DISCLAIMER: nope, still no ownies:(
...----()----...
Not understanding or detecting the sarcasm, Neil thought Meg had agree to the date. "Woohoo! The Neil-man has won! Meg finally agreed! Yippee! Ill pick you up at seven on Friday! Yippee!" The phone went dead, leaving Meg to stare at the phone, confused...
Meg had no idea what had happened as she hesitantly hung up the phone... But, whatever it was, it definitely wasn't good. Meg sat there, still staring at the phone as if she was waiting for Neil to call back. She remained still, thinking about what had just happened on the phone...
Fifteen minutes later...
"OH! Neil must have thought that I meant it when I said,' ... Oh god! No! Th-that means, he thought I said 'yes' to the d-date..." Meg stammered with fright. "Oh god, I need a way to get out of the date with Neil...but how?... I know! I'll get a boyfriend!"
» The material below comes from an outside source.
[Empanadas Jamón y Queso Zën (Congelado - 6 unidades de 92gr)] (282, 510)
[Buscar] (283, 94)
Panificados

Meg instantly jumped up from her bed and turned on her computer. As soon the computer finished loading, Meg opened a search engine and typed in, "Girl's Flirting Guide." Within seconds, an incredibly long list of websites popped up. Meg quickly clicked on the first website and read it aloud,"
1. Always start with cheese! For example, say something like, "Your mother must've been a thief because she stole all the stars in heaven and put them in your eyes. Oh!'.
2. Most boys goes for intelligent girls. Keep asking them obvious 'yes' and 'no' questions. For instance, " Do you wear red sneakers?" "Do you like your hair?" "Is your nose big?"
3. Remember to keep talking about you! Your to-be-boyfriend will need to know things about you. For example, say "I have brown hair. I have red shoes!"
4. Ask if the guy has a girlfriend. If the does, he obviously will be a great snag! Now, persuade this guy if he would want to be your girlfriend. Try something like this, "You know you want me!"
5. The last thing is that you need to know is that boys like girls who can 'play the field'. So, try to add some contact between you and your crush. A small flick on the hand or a little pinch on the cheek would do it."
As Meg read the website, she quickly scribbled down some notes from the page to prepare herself for tomorrow. She will use this to find a boyfriend tomorrow so she could cancel the date with Neil the nerd...
...----()----...
Back to Brian.
Well, there wasn't much change to Brian's activities. He was still drinking his beer when his favourite TV show came up.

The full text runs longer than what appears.